When NOT to use — limitations and common misapplications
— TRIPOD is a reporting checklist; it is not a risk-of-bias instrument, not a quality score, and not a guarantee that a model is valid, fair, or clinically useful. Concrete failure modes a reviewer will flag: (1) Wrong objective — using TRIPOD for an exposure–outcome causal/comparative-effectiveness study; that work belongs to STROBE/RECORD-PE/HARPER, and conversely using STROBE for a prediction-model paper omits the development, validation, and calibration items TRIPOD exists to enforce. (2) Mistaking it for an appraisal tool — TRIPOD says nothing about whether a model is at low risk of bias; that judgement is made with PROBAST, and the two are routinely confused. (3) Stale version — using the 2015 list for a machine-learning model published after 2024 when TRIPOD+AI is the expected standard; or using single-study TRIPOD where TRIPOD-Cluster fits the clustered/multi-database design. (4) Discrimination-only reporting — quoting an AUC with no calibration plot or slope is a classic TRIPOD violation; a model can discriminate well yet be badly miscalibrated and unsafe to deploy. (5) Optimism unacknowledged — reporting apparent (development-set) performance as if it were validated, with no internal validation or optimism correction. (6) Wrong tool entirely — applying TRIPOD to a single diagnostic test's accuracy (use STARD) rather than to a multivariable model. (7) Checklist-as-theater — ticking 22 (or the TRIPOD+AI) items while leaving the predictor definitions, the model equation, the imputation approach, or the calibration evidence vague; completing the checklist does not make the model reproducible, and it certainly does not make a model developed in one database transportable to another.

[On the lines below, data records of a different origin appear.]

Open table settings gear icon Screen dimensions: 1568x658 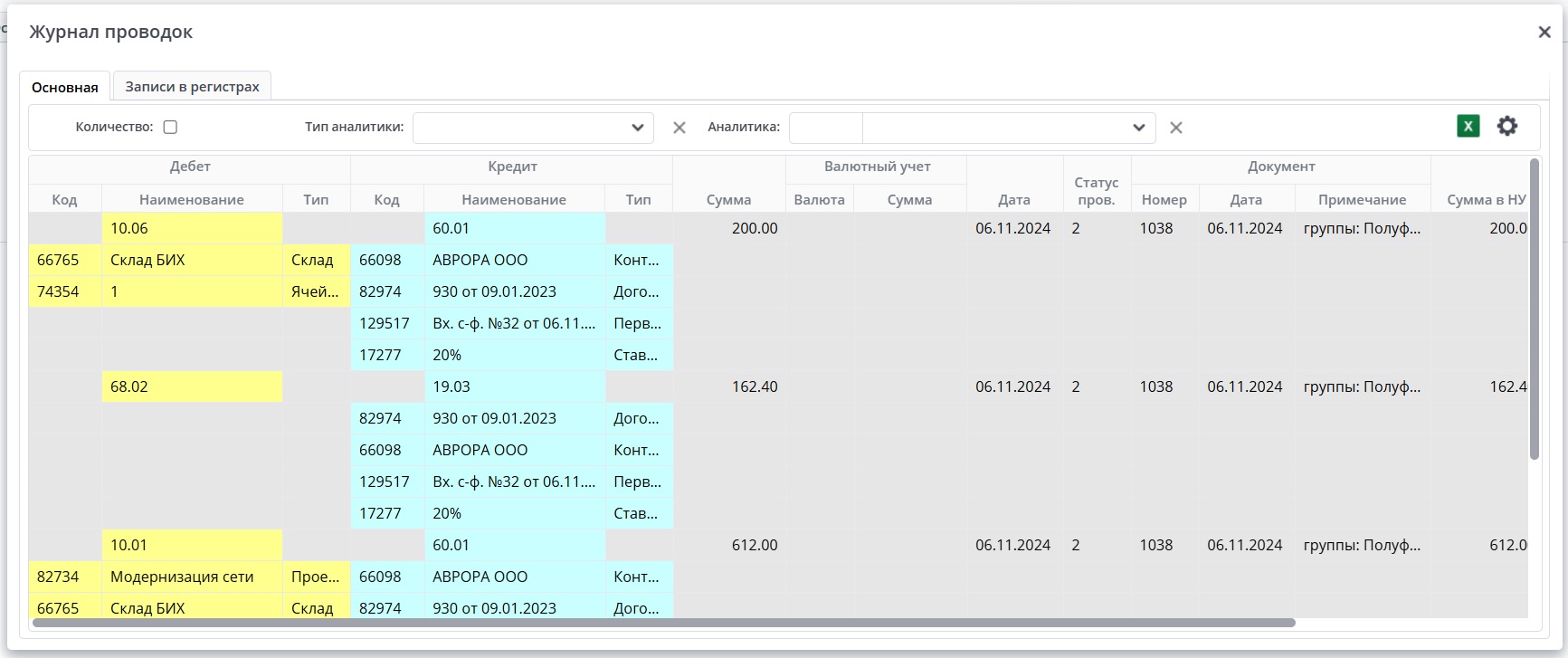point(1506,127)
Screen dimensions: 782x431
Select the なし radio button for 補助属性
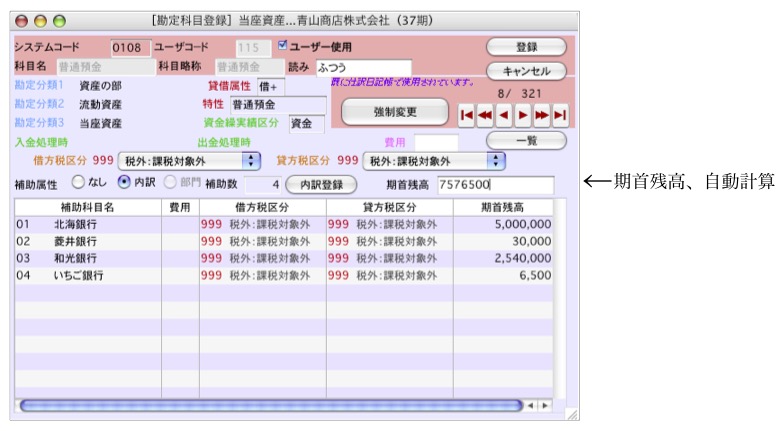pos(78,184)
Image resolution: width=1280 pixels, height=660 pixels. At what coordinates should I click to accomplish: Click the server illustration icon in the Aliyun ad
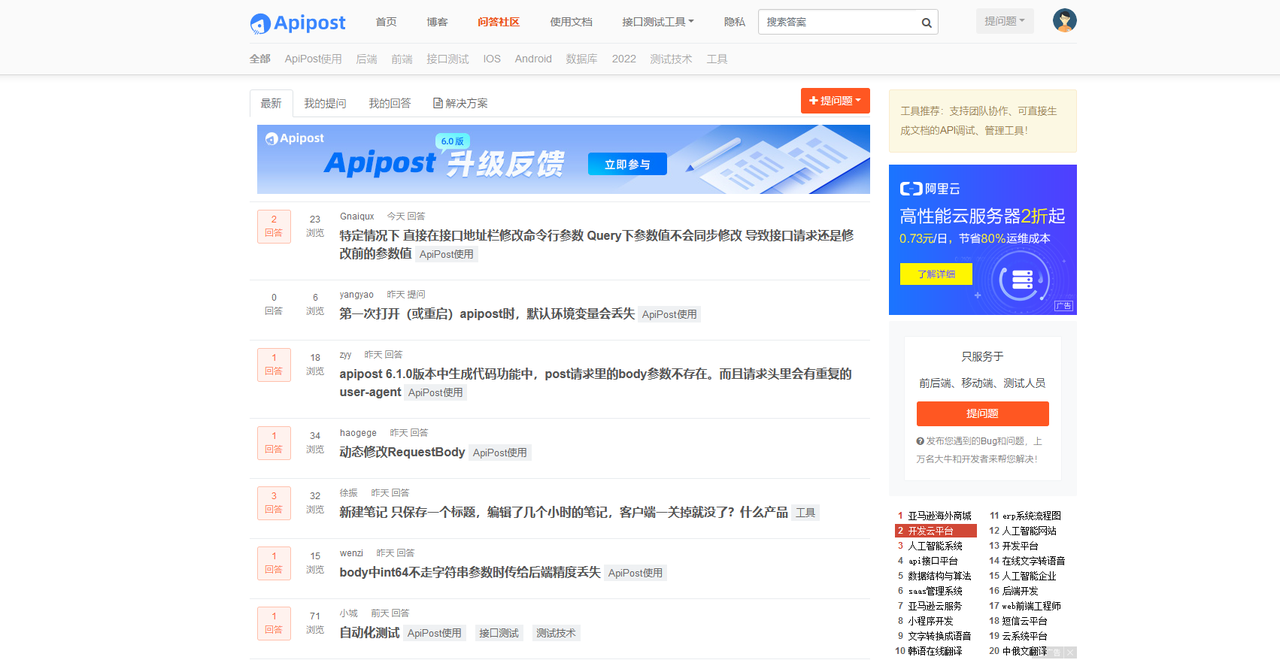pos(1021,280)
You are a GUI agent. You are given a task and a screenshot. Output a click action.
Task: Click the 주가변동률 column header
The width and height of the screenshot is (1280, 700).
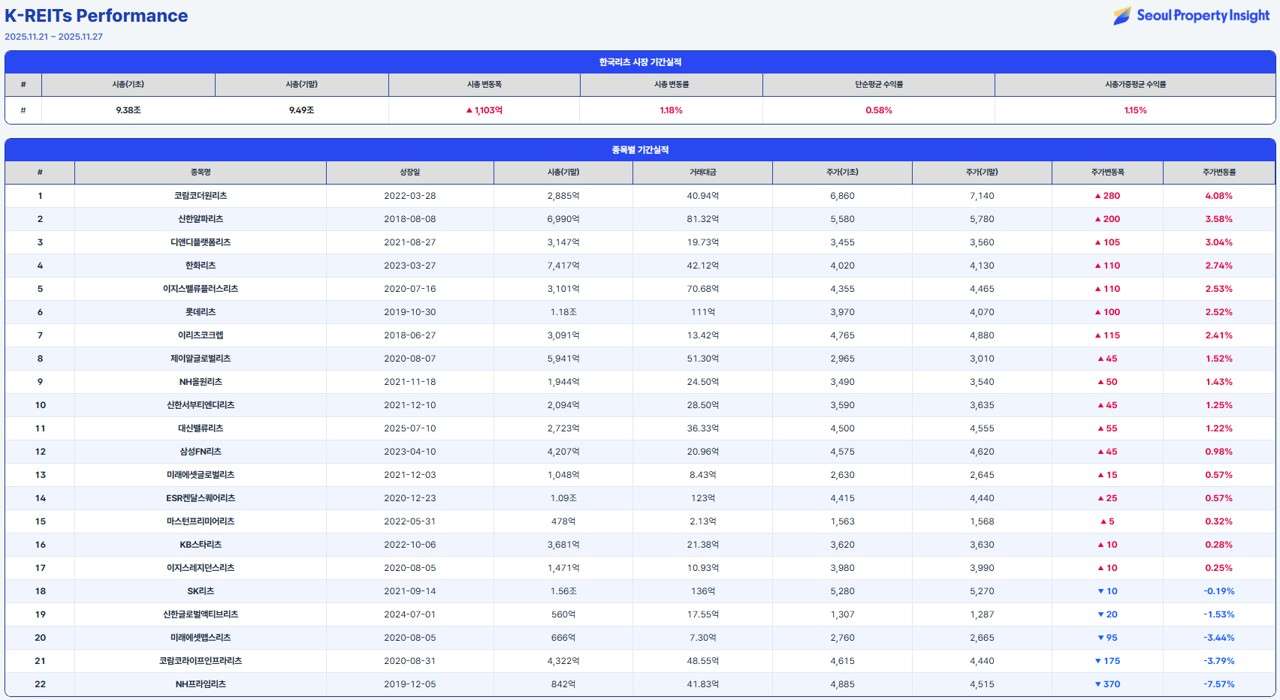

How it maps to this catalog
— In this repo, TRIPOD's requirements are implemented by the prediction/validation and data-fitness family of concepts (not the causal-inference concepts a comparative-effectiveness study would use): - The core development/validation discipline: prediction-model-validation-recalibration-rwe (internal/external validation, calibration, recalibration) and predictive-and-causal-ml-models-rwe (the ML modelling and tuning that TRIPOD+AI items govern). - Outcome/predictor definition as a measurement-validity problem: diagnosis-phenotype-algorithm-1ip-2op-time-window-rwe, claims-outcome-algorithm-ppv-sensitivity-rwe, ehr-phenotyping-algorithms-rwe, and algorithm-validation implement the phenotype-definition-and-validation items. - Data fitness and the prediction-time-point spine: fit-for-purpose-data-assessment-rwe and time-zero-index-date-alignment-rwe (so predictors are measured before the prediction point and no future information leaks in). - External validation / transportability across databases: generalizability-transportability-external-validity-rwe implements TRIPOD's external-validation and (with TRIPOD+AI) fairness/representativeness items. - Missing data and attrition items: missing-data-pattern-table-rwe, multiple-imputation-longitudinal-rwe, and attrition-and-loss-to-follow-up-rwe. - Sample-size justification and reporting visuals: sample-size-power-precision-rwe and visualizations-pharmacoepidemiology-rwe (calibration plots, ROC/AUC, decision curves). - The structured-question and pre-specification habits: picots-framework-rwe and study-protocol-or-sap-elements.
Applied note (claims/EHR/registry RWE)
A prognostic model built in administrative claims — say, a 12-month hospitalisation-risk score — should report, per TRIPOD: the database and its fitness-for-purpose; continuous-enrollment and observability windows; the prediction time point and proof that every predictor is measured at or before it; the phenotype/algorithm (with PPV) defining the outcome and key predictors; the events-per-variable and missing-data/imputation strategy; the full model (coefficients or deployable algorithm); internal-validation optimism correction; and external or temporal validation in a different database with both discrimination and a calibration plot. Reporting only an in-sample C-statistic, omitting the model equation, or skipping external calibration are precisely the gaps TRIPOD (and TRIPOD+AI) exist to close.